Gezeigter Abschnitt:
┌──
Bedrohen Katzen die Artenvielfalt?
Es gibt immer mehr Katzen in der Schweiz. 1,6 Millionen sind es heute. Das macht den Vögeln das Überleben ständig schwerer.
Veröffentlicht am 23. Mai 2019 - 18:04 Uhr
Ein Hinterhof mitten in Zürich. Bäume und Hecken spriessen in saftigem Grün. Doch kein Pieps ist zu hören. Plötzlich springt Asrael aus einer Hecke hervor, der Kater vom Nachbarhaus. Aus seinem Maul hängt ein Vogel. Was für einer, ist nicht mehr zu erkennen.
Asraels gibt es viele in der Schweiz. Sehr, sehr viele: Über 1,6 Millionen Katzen leben zwischen Rorschach und Genf, in mehr als jedem vierten Haushalt mindestens eine . In den letzten 25 Jahren ist die Population um fast einen Drittel gestiegen. Drei von vier Tieren halten sich regelmässig im Freien auf.
Vögel bekommen das zu spüren, aber auch Mäuse, Eidechsen und Blindschleichen: Mehr als 10 Millionen Wildtiere werden in der Schweiz pro Jahr von Katzen getötet, schätzen Fachleute. Im Mai und Juni trifft es die Vögel besonders hart, weil ihre Jungen schlüpfen. Bis zu 600'000 fallen dann den Räubern aus der Stube zum Opfer. Vor allem in den Städten. In Zürich etwa leben pro Quadratkilometer 600 Katzen, in manchen Quartieren noch mehr. Zum Vergleich: Bei den Stadtfüchsen, dem häufigsten wilden Räuber in der Stadt, sind es 11 Tiere auf einen Quadratkilometer.
└──
Datensätze:
┌──
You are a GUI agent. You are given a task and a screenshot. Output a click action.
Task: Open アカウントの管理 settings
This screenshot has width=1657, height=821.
└──
┌──
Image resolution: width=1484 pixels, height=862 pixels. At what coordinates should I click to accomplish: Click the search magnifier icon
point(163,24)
└──
┌──
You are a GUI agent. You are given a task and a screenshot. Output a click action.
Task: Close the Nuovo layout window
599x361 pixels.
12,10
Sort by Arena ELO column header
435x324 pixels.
└──
Was verlangt wird:
Beantworte zum Text über Katzen in der Schweiz diese Fragen:
(a) Wie viele Katzen halten sich regelmäßig im Freien auf?
(b) In welchen Monaten trifft es die Vögel besonders hart?
(c) Wie viele Stadtfüchse leben pro Quadratkilometer?

Die Lösung:
(a) Drei von vier Tieren.
(b) Im Mai und Juni.
(c) 11 Tiere.